The UCI Management Committee has approved the institution’s 2023 Financial Report.

The UCI’s financial results are analysed over a four-year cycle, given that Olympic revenues are recorded in the Olympic year only. In the UCI’s financial model, the non-Olympic years show an operating loss for which the UCI can afford a maximum (operating) loss of 5.5 million Swiss francs per year in order to guarantee a financial balance over the Olympic cycle aside from any impact from the financial result.

The operating loss for 2023 was 5 million Swiss francs, which is better than expected, notably thanks to a cautious and prudent management of expenditure.

The final loss, including the financial result, was 3.4 million Swiss francs, thanks to the good performance of the investment portfolio.

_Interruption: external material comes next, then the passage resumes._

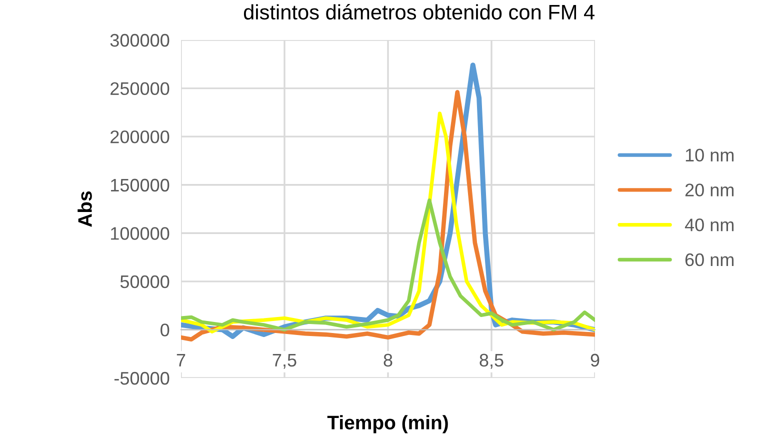 The image size is (777, 443). What do you see at coordinates (595, 360) in the screenshot?
I see `x-tick-label: 9` at bounding box center [595, 360].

As a result of these good results, the UCI’s reserves (excluding buildings and fixed assets) stand at 27.8 million Swiss francs, and remain well above the target of a minimum reserve threshold of 20 million Swiss francs set from 2020 onwards. They have reached an excellent level for a pre-Olympic year.

The UCI’s balance sheet at the end of 2023 remains solid and is on an excellent financial standing. This will make it possible to plan the next Olympic cycle in the best possible way, while at the same time defining the financial resources needed to implement the UCI’s Agenda 2030, the Federation’s roadmap for the coming years.

The UCI’s 2023 Financial Report will be published on 30 June on the Federation’s website along with its 2023 Annual Report.

As part of the worldwide cycling development programme led by the UCI through its training and education centre – the UCI World Cycling Centre (WCC) – the UCI Management Committee has approved the creation of a new UCI WCC Continental Development Satellite in Lima, Peru. This facility joins the existing network of Satellites in Anadia (Portugal), Bromont (Canada), Cambridge (New Zealand), Couva (Trinidad and Tobago), New Delhi (India), Paarl (South Africa), Shanghai (China), Shuzenji (Japan) and Yeongju (Korea).

The UCI WCC Continental Development Satellites work closely with the UCI WCC and play a leading role, at continental and regional level, in the universal development of cycling and sporting excellence. The UCI WCC Continental Development Satellites create opportunities for the National Federations of emerging cycling nations to become more autonomous in implementing their own projects and missions, while promoting the progression of their athletes to the highest level.

The next meeting of the UCI Management Committee will be held from 24 to 26 September in Zurich, Switzerland, in conjunction with the UCI Road and Para-cycling Road World Championships.